What is the chain rule?

In mathematics, the chain rule is essential for the differentiation of composite functions. This concept is crucial, since most functions apply this rule. Basically, it allows you to derive complex functions by breaking them down into external and internal functions. First, the external function is derived without altering the internal function, and then it is multiplied by the derivative of the internal function. This sequential process justifies the term "chain". Let us see how it is applied in different contexts.

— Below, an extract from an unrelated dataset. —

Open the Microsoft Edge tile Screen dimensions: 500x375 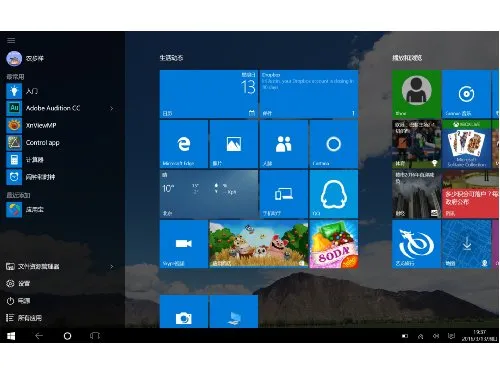coord(184,144)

How to derive a composite function with a constant multiple?

To understand the procedure, let us consider an example. Suppose we have a function f(x) = -√(x + 2). Here, the constant multiple is -1. We decompose the function into its outer part, the square root, and the inner part, a linear function. We proceed to:

1. Derive the outer function without touching the inner one:

   h(x) = √x = x^(1/2)h'(x) = (1/2)x^(-1/2) = 1 / (2√x).

2. Substitute x in the derivative of h(x) for the inner function:

   1 / (2√(x + 2))

3. Multiply by the derivative of the inner function (x + 2):

   The derivative is 1, resulting in the original function:

   f'(x) = -1 * 1 / (2√(x + 2))

How to handle functions with three levels of composition?

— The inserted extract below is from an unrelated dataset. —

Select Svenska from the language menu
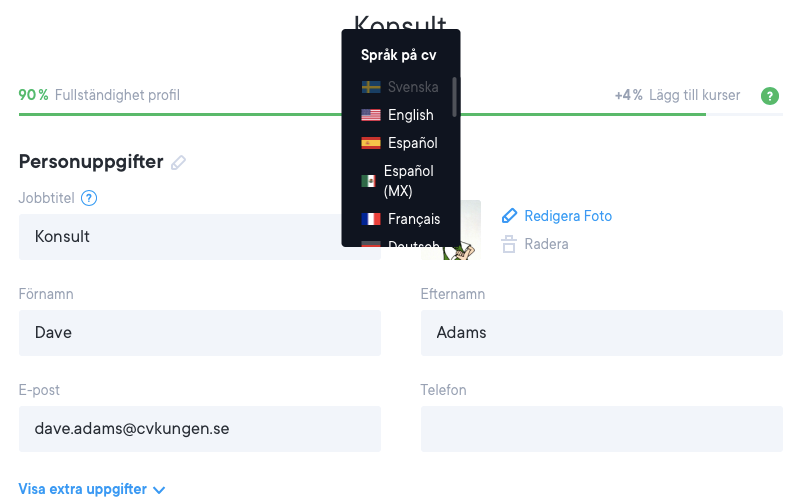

A more complex case arises when we have functions with several levels such as h(f(g(x))). The chain rule is applied successively to each level:

1. Derive the outer function, without altering the inner levels.
2. Continue deriving each inner function at the next level.

This illustrates the versatility of the chain, applicable even to complex compositions, thus ensuring correct differentiation in advanced calculations such as in engineering and business.

Example with power functions

Let's see an example applying this knowledge to a function with a constant multiple:

f(x) = (1/7) * (1 - x)^2.

1. The outer function is the power, and the inner function is the operation inside the parenthesis. We derive:

   h(x) = x^2h'(x) = 2x.

2. Applying the chain rule, we substitute:

   f'(x) = (1/7) * (2 * (1 - x)^1) * -1.

   This translates to:

   f'(x) = - (2/7) * (1 - x)

Derivation of trigonometric functions

This technique also applies to trigonometric functions. For example, given f(x) = sin(2x):

1. The derivative of sine is cosine:

   f'(x) = cos(2x) * d(2x)/dx.

2. We calculate the derivative of the internal derivative, which is 2. Thus:

   f'(x) = 2 * cos(2x).

What about exponential functions?

When dealing with functions like e^(√x) / 3:

1. The outer function is e and the inner function is √x. We apply the same technique:

   f'(x) = (1/3) * e^(√x) * d(√x)/dx.

2. We derive the square root function:

   1 / (2√x)

3. The final result is:

   f'(x) = (1/6√x) * e^(√x).

The importance of practice in the chain rule.

The complexity of this rule emphasizes the importance of practice. Several exercises mix various rules, so patience and dedication are essential. It is always helpful to share with the community and exercise everything you have learned before looking for answers. Remember, the key is to keep practicing and to rely on the community if any doubt arises. Cheer up!